Work request: Please, starting at the line that contains "This screenshot has height=772, width=1568.", reproduce every line exactly until the records run out, skipping all pictures.

(Records from a data collection)
◆ ◆ ◆ ◆ ◆
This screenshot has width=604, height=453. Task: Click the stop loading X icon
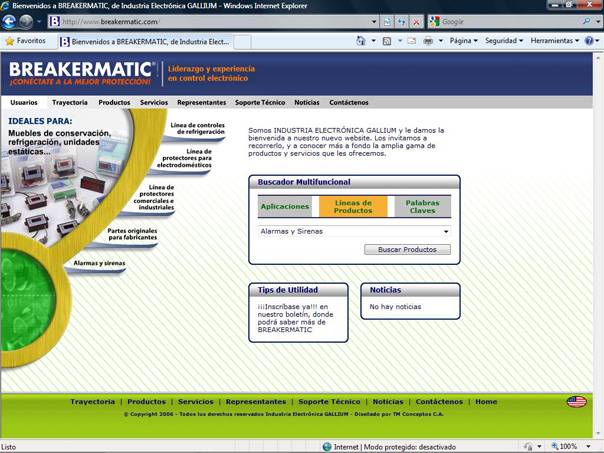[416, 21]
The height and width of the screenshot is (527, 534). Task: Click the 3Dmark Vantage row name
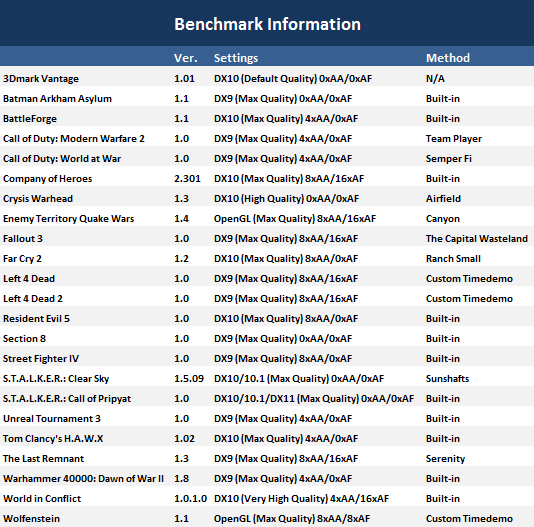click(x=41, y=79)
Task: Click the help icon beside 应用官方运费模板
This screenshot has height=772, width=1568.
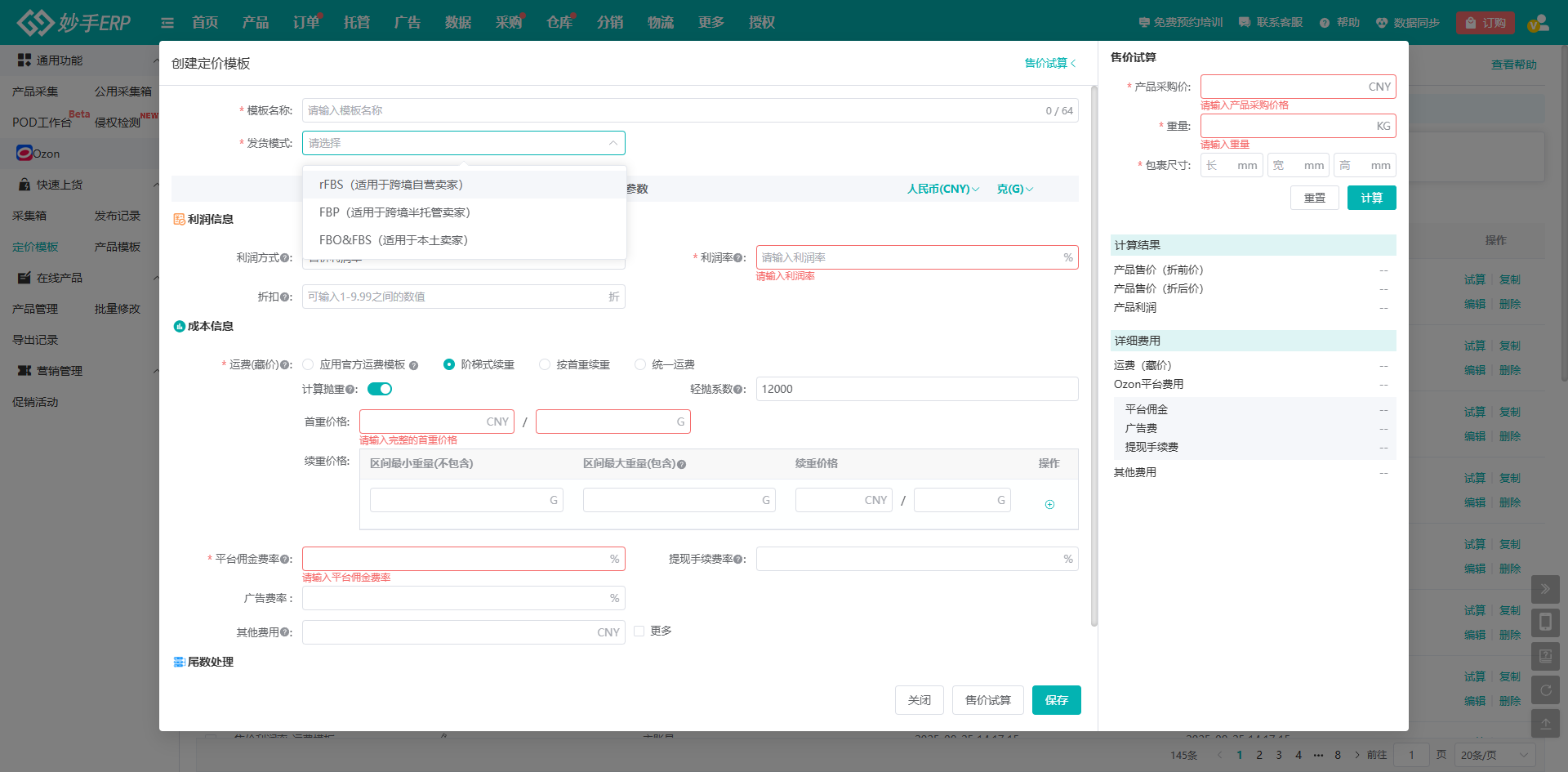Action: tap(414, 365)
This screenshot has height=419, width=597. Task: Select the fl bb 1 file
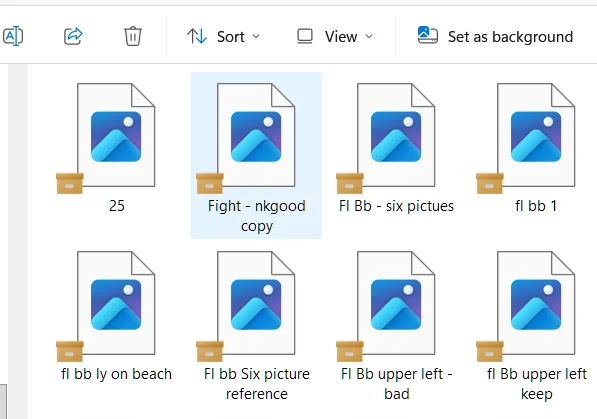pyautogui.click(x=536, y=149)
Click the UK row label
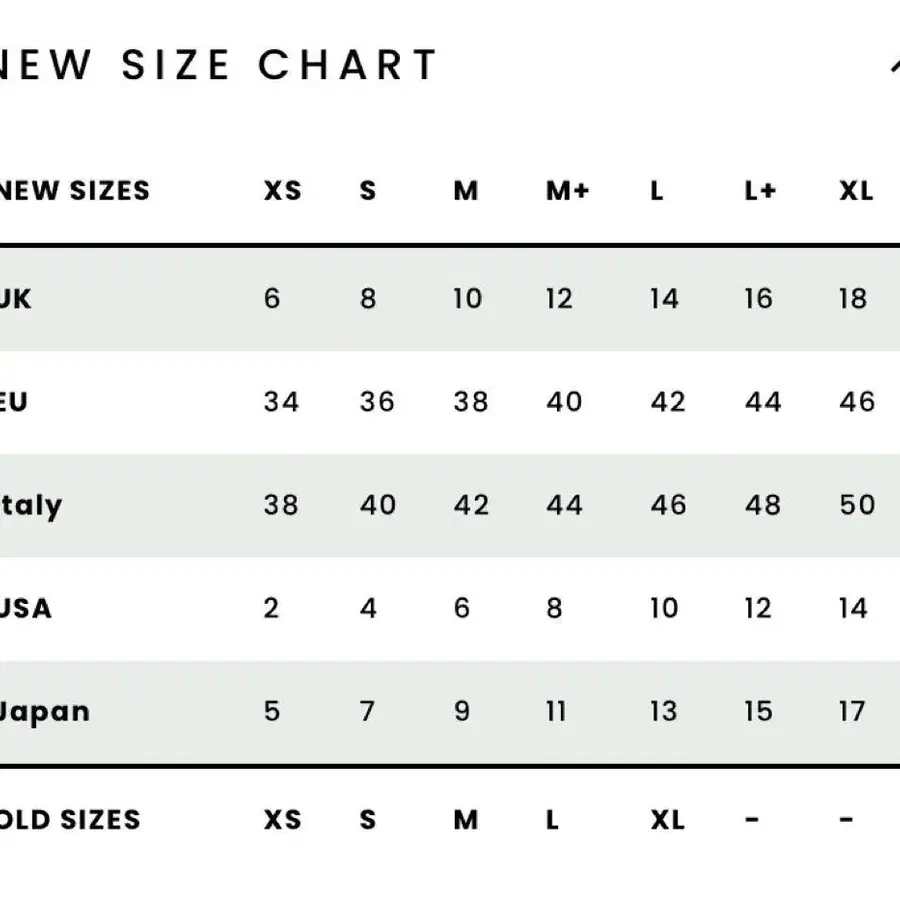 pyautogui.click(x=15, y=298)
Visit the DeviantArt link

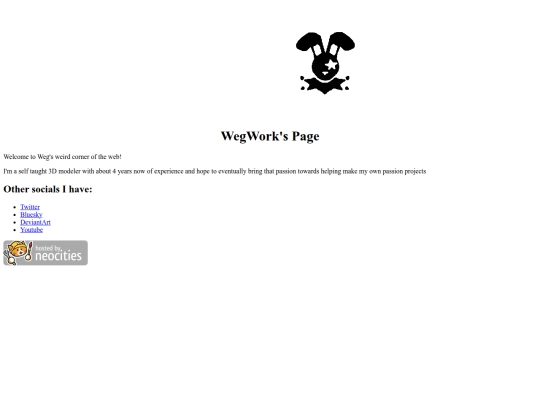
◆ ◆ ◆ ◆ ◆
Completed exercise:
This screenshot has height=772, width=1568.
Action: tap(414, 365)
This screenshot has height=419, width=597. Task: Select the fl bb 1 file
pyautogui.click(x=536, y=149)
Click the UK row label
 pyautogui.click(x=15, y=298)
Visit the DeviantArt link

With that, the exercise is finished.